## Problème court 1
Citez fidèlement le passage du texte sur la fascination pour les faits divers qui commence par "Bon, vous voyez" et se termine par "ce pas, Luzycalor?".
## Problème court 2
D'après le texte sur la fascination pour les faits divers, que nous arrive-t-il, selon Catherine Gramaix, lorsque nous voyons quelqu'un souffrir ?

## Extrait du document

Possessions : quand l'art s'empare (encore) d'un fait divers
Allez, je vous confesse un petit péché mignon : lorsque je lis ma presse quotidienne, juste après les pages culture, ce sont les pages faits divers que je dévore dans la foulée.
Je ne suis bien sûr pas le seul dans ce cas puisque, depuis la nuit des temps, les faits-divers fascinent l'opinion publique. A en croire une étude menée par des chercheurs écossais, cette fascination pour les faits divers, et a fortiori les plus monstrueux d'entre eux, serait inhérente à la nature humaine. Concrètement, l’homme communique bien mieux dès qu’il raconte des histoires croustillantes. Si l’on suit ce raisonnement, parler de faits-divers nous permettrait de créer des liens.
L’intérêt porté à ces drames peut aussi être la marque d’une certaine empathie. Le fait-divers intéresse en tant que «phénomène social", selon Catherine Gramaix, psychologue clincienne : "lorsque nous voyons quelqu’un souffrir, nous sommes nous-mêmes affectés".
Bon, vous voyez bien, si je prends la peine d'utiliser des citations d'éminences grises, c'est que j'essaie de trouver des raisons qui pourrait légitimer ce qui peut-être également vu comme un truc plus honteux à avouer, la résultance d'une pulsion de voyeurisme mal contrôlée.
Car non seulement, j'aime lire tous les détails de ces faits divers (ceux relatés dans Libération, avec toujours un peu de recul et de dérision, sont un délice), mais lorsqu'un écrivain ou un cinéaste reprend un de ces faits divers pour en faire une oeuvre de fiction, je vais souvent me précipiter dessus. Et si je ne suis pas le seul ,comme je le proclamais quelques lignes plus haut, certains ne comprennent pas cet étrange penchant, n'est ce pas, Luzycalor?

[Quelques lignes]
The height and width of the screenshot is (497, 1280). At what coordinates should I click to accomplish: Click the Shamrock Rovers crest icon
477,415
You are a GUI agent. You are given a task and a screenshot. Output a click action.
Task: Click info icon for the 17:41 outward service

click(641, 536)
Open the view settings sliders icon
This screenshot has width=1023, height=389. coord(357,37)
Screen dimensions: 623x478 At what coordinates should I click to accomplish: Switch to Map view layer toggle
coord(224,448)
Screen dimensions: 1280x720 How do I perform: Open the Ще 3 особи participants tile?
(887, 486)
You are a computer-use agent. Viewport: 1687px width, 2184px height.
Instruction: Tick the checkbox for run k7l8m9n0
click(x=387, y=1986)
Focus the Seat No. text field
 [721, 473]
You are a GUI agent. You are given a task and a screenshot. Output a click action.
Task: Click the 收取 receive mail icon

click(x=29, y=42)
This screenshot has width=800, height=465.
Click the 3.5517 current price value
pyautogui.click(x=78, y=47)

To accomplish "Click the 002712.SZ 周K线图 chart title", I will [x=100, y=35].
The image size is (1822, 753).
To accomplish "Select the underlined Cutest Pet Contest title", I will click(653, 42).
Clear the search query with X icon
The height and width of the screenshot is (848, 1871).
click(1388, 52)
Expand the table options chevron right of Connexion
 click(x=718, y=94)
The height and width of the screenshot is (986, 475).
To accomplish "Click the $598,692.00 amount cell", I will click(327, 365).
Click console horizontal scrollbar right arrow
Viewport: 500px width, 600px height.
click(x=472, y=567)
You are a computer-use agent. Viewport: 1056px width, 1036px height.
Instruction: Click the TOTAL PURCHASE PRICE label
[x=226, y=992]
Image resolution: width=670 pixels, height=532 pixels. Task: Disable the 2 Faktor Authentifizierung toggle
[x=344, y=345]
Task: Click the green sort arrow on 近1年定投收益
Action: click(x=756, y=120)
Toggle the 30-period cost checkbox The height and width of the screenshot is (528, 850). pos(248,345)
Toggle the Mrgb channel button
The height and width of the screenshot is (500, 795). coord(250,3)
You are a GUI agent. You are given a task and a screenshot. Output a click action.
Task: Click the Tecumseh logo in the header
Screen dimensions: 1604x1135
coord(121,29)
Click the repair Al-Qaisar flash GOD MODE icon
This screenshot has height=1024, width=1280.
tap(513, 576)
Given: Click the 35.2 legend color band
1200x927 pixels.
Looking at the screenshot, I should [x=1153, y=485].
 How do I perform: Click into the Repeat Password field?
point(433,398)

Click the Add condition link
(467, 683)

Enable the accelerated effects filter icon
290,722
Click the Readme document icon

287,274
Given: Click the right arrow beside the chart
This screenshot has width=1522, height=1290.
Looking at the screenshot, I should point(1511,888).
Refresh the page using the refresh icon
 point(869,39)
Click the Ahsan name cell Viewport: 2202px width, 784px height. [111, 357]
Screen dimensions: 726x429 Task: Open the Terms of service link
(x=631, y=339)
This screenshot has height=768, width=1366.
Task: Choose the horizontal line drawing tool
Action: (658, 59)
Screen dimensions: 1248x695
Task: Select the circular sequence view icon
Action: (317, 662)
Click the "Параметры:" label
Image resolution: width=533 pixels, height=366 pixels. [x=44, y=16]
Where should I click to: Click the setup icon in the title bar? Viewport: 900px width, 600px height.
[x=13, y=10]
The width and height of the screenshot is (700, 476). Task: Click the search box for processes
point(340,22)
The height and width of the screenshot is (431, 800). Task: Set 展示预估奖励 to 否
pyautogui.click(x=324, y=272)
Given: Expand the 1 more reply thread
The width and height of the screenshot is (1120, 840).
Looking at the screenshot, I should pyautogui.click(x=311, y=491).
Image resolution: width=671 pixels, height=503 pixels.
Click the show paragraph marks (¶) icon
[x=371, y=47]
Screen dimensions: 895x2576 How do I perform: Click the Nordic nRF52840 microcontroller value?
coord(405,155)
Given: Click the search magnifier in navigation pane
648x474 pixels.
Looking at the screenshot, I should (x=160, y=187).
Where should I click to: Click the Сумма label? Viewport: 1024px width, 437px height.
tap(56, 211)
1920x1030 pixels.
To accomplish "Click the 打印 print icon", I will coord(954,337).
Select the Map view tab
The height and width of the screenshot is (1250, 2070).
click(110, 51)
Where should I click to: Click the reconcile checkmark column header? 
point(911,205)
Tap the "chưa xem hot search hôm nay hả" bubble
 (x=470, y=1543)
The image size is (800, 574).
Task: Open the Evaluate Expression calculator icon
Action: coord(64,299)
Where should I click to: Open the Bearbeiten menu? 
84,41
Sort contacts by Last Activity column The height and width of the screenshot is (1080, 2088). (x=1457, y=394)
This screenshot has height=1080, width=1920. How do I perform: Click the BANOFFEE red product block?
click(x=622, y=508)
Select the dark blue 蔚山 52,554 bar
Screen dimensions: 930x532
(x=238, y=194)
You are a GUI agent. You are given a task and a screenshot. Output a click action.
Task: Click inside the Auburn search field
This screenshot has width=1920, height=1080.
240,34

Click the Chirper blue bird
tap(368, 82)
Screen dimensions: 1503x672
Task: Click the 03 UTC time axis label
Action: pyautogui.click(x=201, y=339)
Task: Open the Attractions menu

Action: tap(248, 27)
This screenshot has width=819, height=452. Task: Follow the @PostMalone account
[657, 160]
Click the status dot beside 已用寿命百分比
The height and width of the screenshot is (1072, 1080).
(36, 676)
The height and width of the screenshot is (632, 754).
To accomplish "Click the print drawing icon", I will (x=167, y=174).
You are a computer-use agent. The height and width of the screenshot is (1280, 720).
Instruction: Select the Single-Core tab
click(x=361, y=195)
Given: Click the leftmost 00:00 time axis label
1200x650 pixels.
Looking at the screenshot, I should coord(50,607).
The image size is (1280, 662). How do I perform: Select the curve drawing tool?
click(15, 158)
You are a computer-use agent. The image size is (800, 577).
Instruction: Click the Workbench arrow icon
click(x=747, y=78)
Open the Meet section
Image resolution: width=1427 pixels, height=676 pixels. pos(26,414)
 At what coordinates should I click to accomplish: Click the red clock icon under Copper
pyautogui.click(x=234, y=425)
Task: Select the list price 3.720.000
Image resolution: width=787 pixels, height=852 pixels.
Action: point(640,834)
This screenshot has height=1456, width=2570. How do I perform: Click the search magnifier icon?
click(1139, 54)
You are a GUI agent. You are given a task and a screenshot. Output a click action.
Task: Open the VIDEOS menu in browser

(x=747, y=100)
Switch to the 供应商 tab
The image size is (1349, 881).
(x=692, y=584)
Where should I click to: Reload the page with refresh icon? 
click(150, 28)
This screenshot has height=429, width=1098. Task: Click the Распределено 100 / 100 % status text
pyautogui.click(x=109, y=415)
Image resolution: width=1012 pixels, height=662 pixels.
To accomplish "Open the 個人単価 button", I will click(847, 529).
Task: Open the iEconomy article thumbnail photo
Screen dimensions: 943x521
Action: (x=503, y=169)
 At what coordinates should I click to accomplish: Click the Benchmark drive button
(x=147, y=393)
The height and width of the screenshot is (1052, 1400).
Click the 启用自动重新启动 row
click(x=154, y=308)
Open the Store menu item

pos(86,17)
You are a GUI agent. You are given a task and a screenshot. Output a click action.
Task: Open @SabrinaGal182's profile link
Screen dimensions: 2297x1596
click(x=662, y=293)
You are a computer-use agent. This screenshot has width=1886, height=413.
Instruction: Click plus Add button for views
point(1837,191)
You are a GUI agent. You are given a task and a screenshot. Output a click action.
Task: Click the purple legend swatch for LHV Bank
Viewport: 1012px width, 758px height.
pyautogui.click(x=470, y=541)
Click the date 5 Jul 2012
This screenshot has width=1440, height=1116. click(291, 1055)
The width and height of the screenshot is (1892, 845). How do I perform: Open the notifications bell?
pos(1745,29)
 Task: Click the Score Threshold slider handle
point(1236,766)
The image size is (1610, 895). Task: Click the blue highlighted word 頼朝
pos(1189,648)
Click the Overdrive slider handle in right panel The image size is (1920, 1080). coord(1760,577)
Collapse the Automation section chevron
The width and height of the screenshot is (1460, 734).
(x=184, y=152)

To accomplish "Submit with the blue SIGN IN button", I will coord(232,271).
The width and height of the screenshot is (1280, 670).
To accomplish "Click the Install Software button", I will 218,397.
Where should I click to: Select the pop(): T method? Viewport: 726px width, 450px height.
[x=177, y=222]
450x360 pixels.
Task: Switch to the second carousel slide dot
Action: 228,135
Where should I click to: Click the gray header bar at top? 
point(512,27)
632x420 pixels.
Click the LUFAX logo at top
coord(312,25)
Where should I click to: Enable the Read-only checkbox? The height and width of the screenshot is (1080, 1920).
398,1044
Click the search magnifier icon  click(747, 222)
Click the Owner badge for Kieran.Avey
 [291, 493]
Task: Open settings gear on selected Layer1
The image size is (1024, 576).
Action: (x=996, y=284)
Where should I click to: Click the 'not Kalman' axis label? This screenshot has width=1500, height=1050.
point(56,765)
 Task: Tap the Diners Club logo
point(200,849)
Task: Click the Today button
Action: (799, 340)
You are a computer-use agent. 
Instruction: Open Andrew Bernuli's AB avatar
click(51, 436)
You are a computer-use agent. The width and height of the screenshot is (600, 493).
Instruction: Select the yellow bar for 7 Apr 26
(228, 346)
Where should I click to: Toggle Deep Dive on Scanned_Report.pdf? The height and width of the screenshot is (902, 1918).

## Résultat attendu 1
Bon, vous voyez bien, si je prends la peine d'utiliser des citations d'éminences grises, c'est que j'essaie de trouver des raisons qui pourrait légitimer ce qui peut-être également vu comme un truc plus honteux à avouer, la résultance d'une pulsion de voyeurisme mal contrôlée.
Car non seulement, j'aime lire tous les détails de ces faits divers (ceux relatés dans Libération, avec toujours un peu de recul et de dérision, sont un délice), mais lorsqu'un écrivain ou un cinéaste reprend un de ces faits divers pour en faire une oeuvre de fiction, je vais souvent me précipiter dessus. Et si je ne suis pas le seul ,comme je le proclamais quelques lignes plus haut, certains ne comprennent pas cet étrange penchant, n'est ce pas, Luzycalor?

## Résultat attendu 2
Nous sommes nous-mêmes affectés.